Challenge: Reproduce the lines below, changing every "screenshot" to "capture" and leaving everything else unaltered.

>> Start Given records

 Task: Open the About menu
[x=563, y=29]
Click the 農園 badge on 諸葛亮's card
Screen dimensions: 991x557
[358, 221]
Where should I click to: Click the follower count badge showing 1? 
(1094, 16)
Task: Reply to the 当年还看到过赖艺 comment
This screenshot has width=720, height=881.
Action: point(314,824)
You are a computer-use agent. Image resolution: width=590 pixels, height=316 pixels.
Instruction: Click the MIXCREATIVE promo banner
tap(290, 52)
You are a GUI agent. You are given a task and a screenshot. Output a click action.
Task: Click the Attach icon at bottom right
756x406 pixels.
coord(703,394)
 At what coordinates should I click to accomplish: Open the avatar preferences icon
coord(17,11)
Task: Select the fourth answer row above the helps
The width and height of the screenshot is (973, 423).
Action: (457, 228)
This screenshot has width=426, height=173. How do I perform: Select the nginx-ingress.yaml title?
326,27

>> End Given records

Task result:
 Task: Open the About menu
[x=563, y=29]
Click the 農園 badge on 諸葛亮's card
Screen dimensions: 991x557
[358, 221]
Where should I click to: Click the follower count badge showing 1? 
(1094, 16)
Task: Reply to the 当年还看到过赖艺 comment
This capture has width=720, height=881.
Action: point(314,824)
You are a computer-use agent. Image resolution: width=590 pixels, height=316 pixels.
Instruction: Click the MIXCREATIVE promo banner
tap(290, 52)
You are a GUI agent. You are given a task and a capture. Output a click action.
Task: Click the Attach icon at bottom right
756x406 pixels.
coord(703,394)
 At what coordinates should I click to accomplish: Open the avatar preferences icon
coord(17,11)
Task: Select the fourth answer row above the helps
The width and height of the capture is (973, 423).
Action: (457, 228)
This capture has width=426, height=173. How do I perform: Select the nginx-ingress.yaml title?
326,27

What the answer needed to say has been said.